3. Bob sends $e$ and $s$ to Alice.
4. Alice verifies the proof by checking:

$$ \begin{aligned} R_1 &= s \cdot G - e \cdot K \\ R_2 &= s \cdot B' - e \cdot C' \\ e &= \text{hash}(R_1, R_2, K, C') \end{aligned} $$

If the verification passes, Alice can be confident that Bob correctly generated $C'$.

Running

With Docker

TODO.

Developing

All of the core development team uses Nix to set up the development environment, so changes in the environment setup are more likely to appear there first. With that being said, Mugraph uses stable Rust, which you can install with rustup:

curl --proto '=https' --tlsv1.2 -sSf https://sh.rustup.rs | sh

Then, you can build the application using cargo build, as expected.

With Nix

First, you will need Nix installed, which you can do with the Determinate Systems Nix Installer, like so:

curl --proto '=https' --tlsv1.2 -sSf -L https://install.determinate.systems/nix | sh -s -- install

Then, you can run this command to spawn a development shell:

nix develop

You can also install direnv do do this automatically when you cd to the folder. You can now build the application using Cargo:

cargo build

Licensing

Software

Mugraph, as well as all projects under the mugraph-payments is dual-licensed under the MIT and Apache 2.0 licenses.

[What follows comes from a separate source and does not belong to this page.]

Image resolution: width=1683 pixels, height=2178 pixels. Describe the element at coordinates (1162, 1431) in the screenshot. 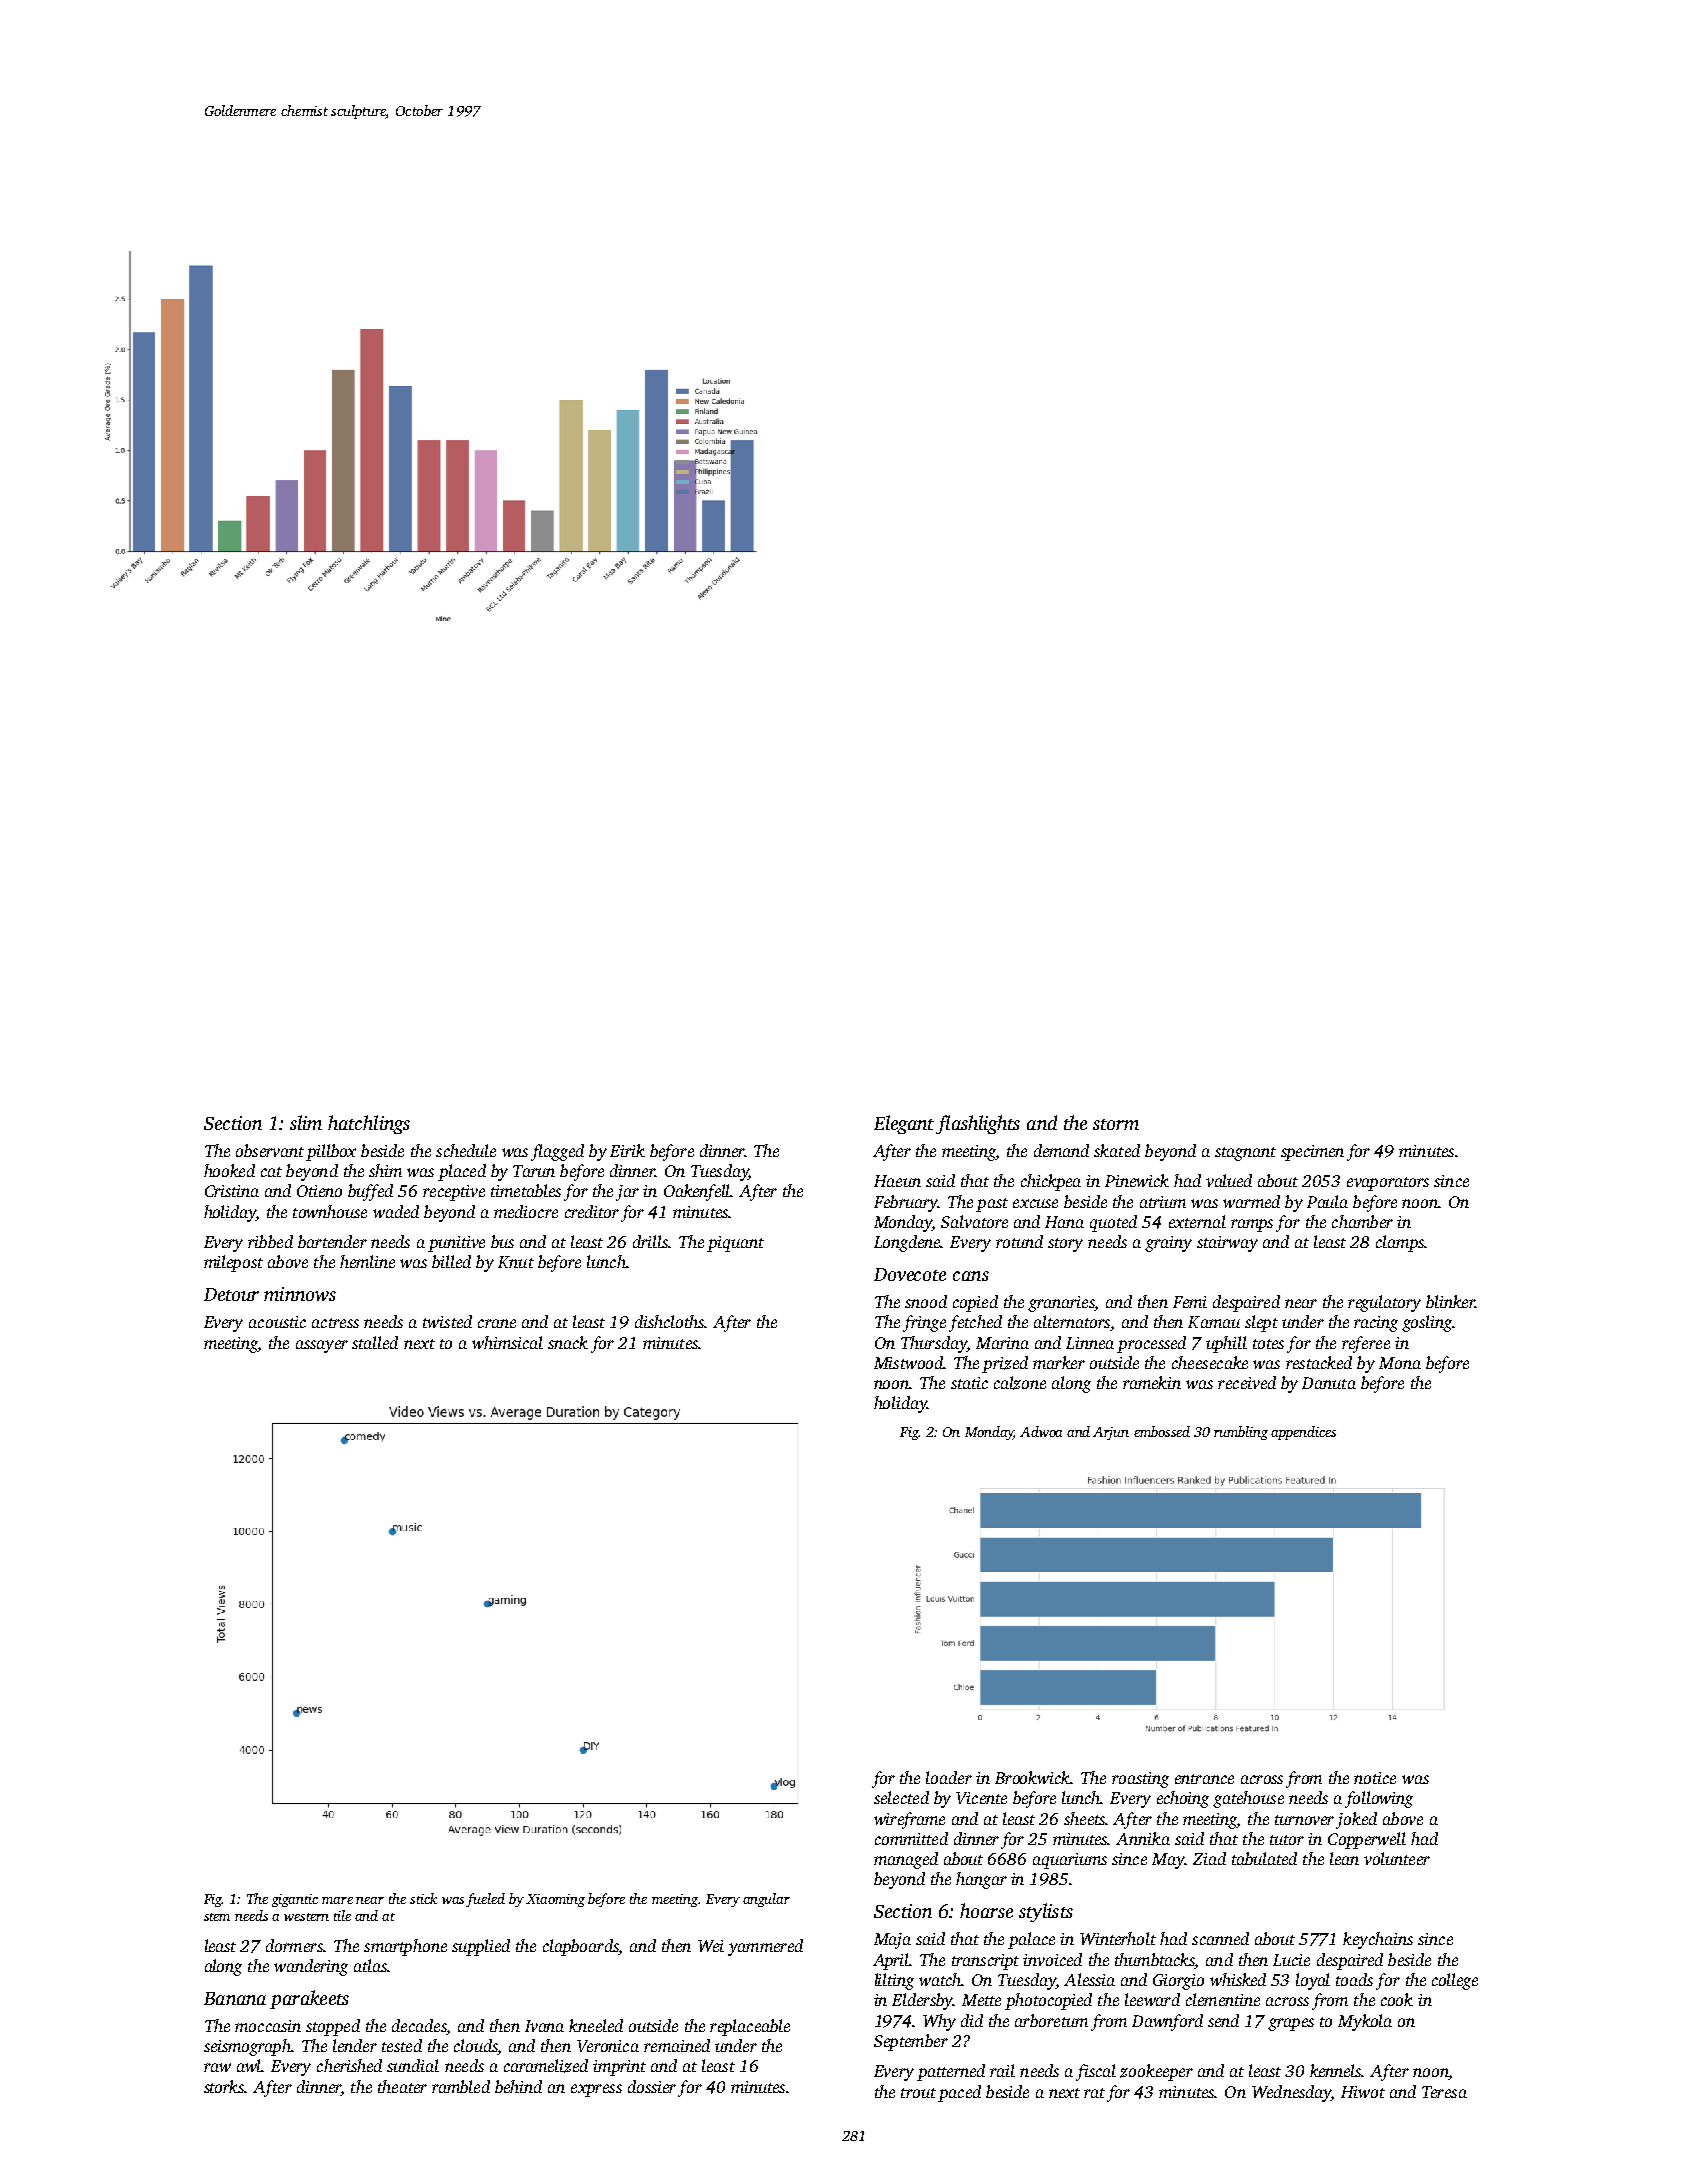

I see `embossed` at that location.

This should cover most possible uses for this software, but if you need an exception for any reason, please do get in touch.

Logo

The project logo uses the Berkeley Mono Typeface, under a Developer License.

All graphics we create are also licensed under CC BY 4.0. It only requires attribution, but if this license is a problem for your use-case, get in touch.